### WORK TASK
Find where "ビフォーアフター (434, 169)" appears in the entries below. That line and all lines after it, through the last, are to be duplicated exactly, with nothing else.

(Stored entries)
==========

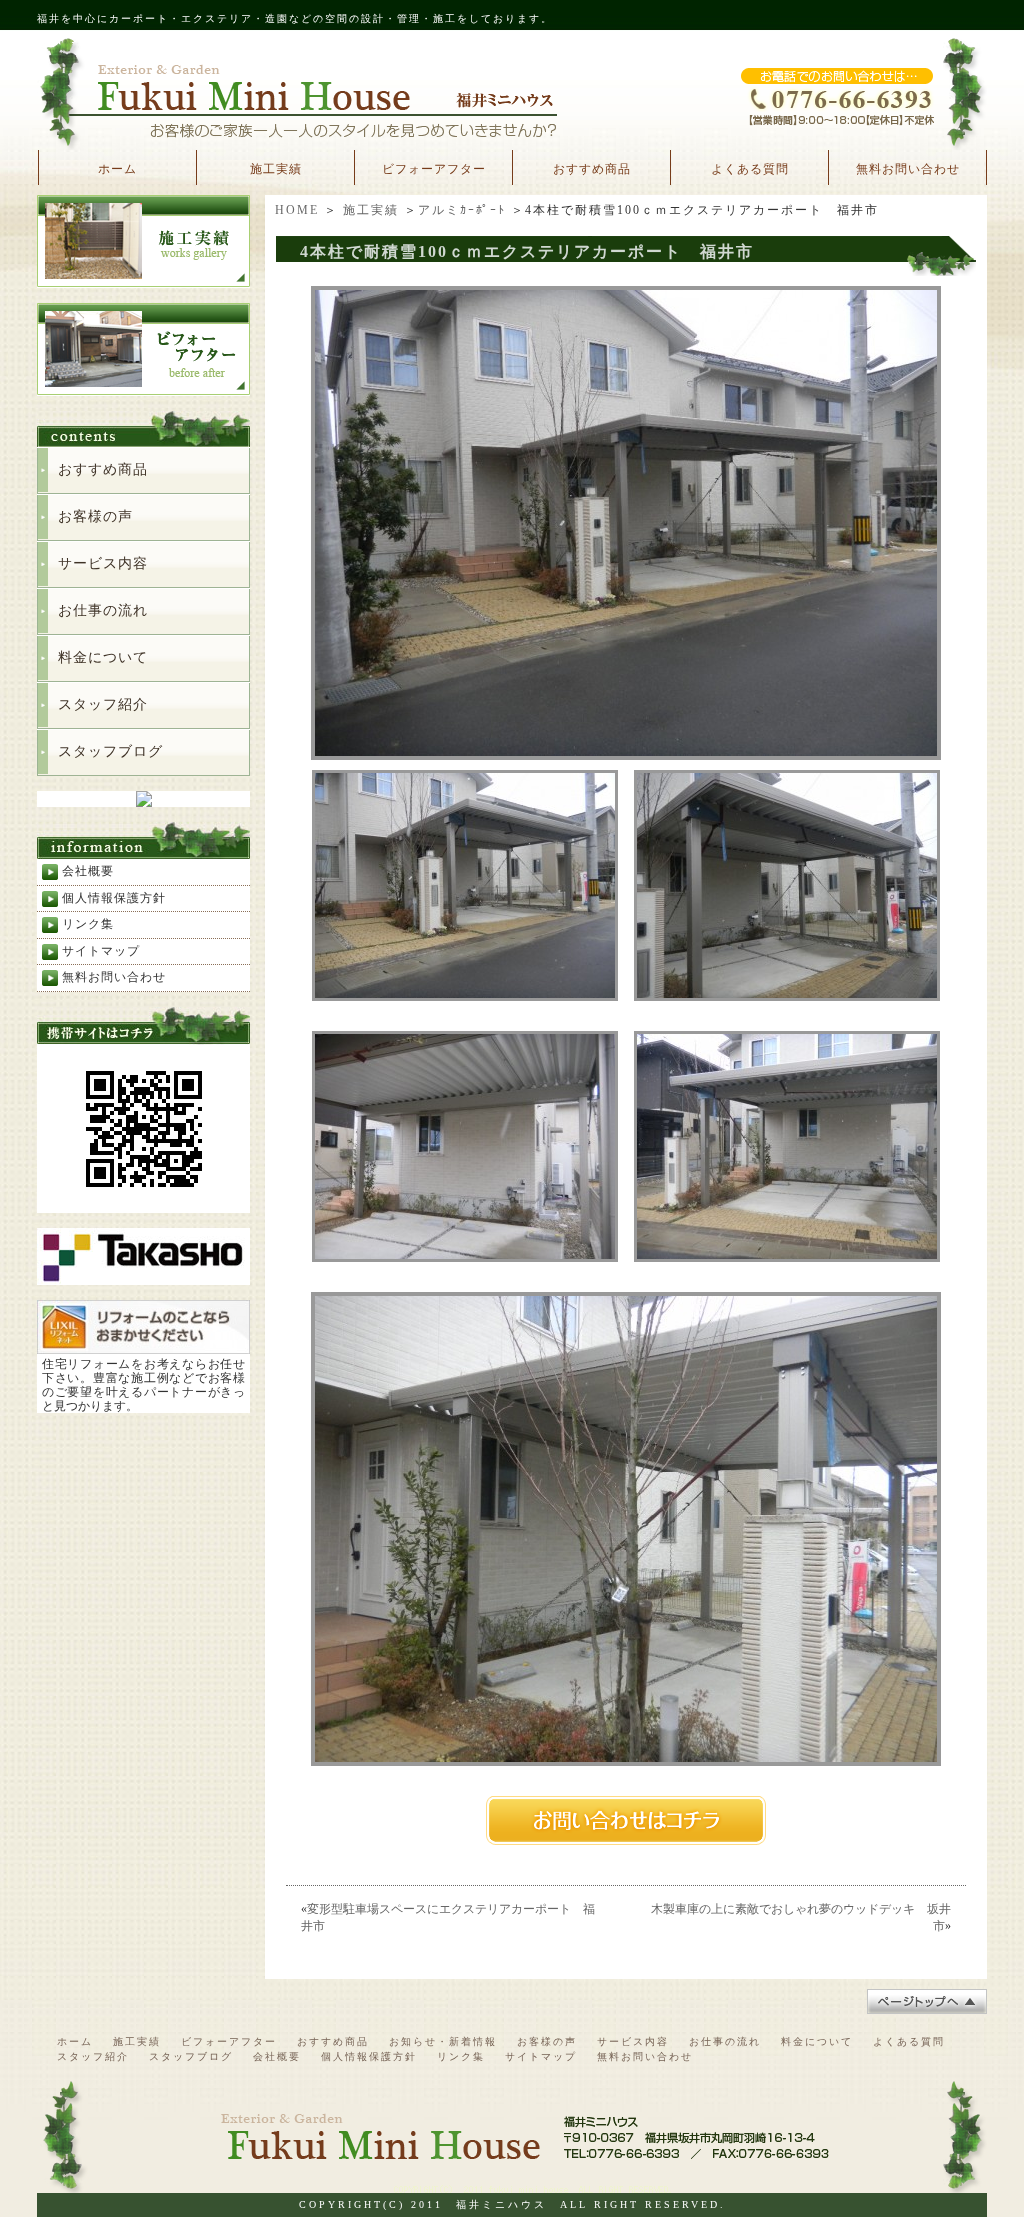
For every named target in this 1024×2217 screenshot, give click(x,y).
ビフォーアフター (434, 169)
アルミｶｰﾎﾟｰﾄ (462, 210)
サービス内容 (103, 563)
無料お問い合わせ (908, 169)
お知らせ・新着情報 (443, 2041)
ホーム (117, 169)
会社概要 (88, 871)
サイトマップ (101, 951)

==========

### WRITTEN ANSWER
ビフォーアフター (434, 169)
アルミｶｰﾎﾟｰﾄ (462, 210)
サービス内容 (103, 563)
無料お問い合わせ (908, 169)
お知らせ・新着情報 (443, 2041)
ホーム (117, 169)
会社概要 (88, 871)
サイトマップ (101, 951)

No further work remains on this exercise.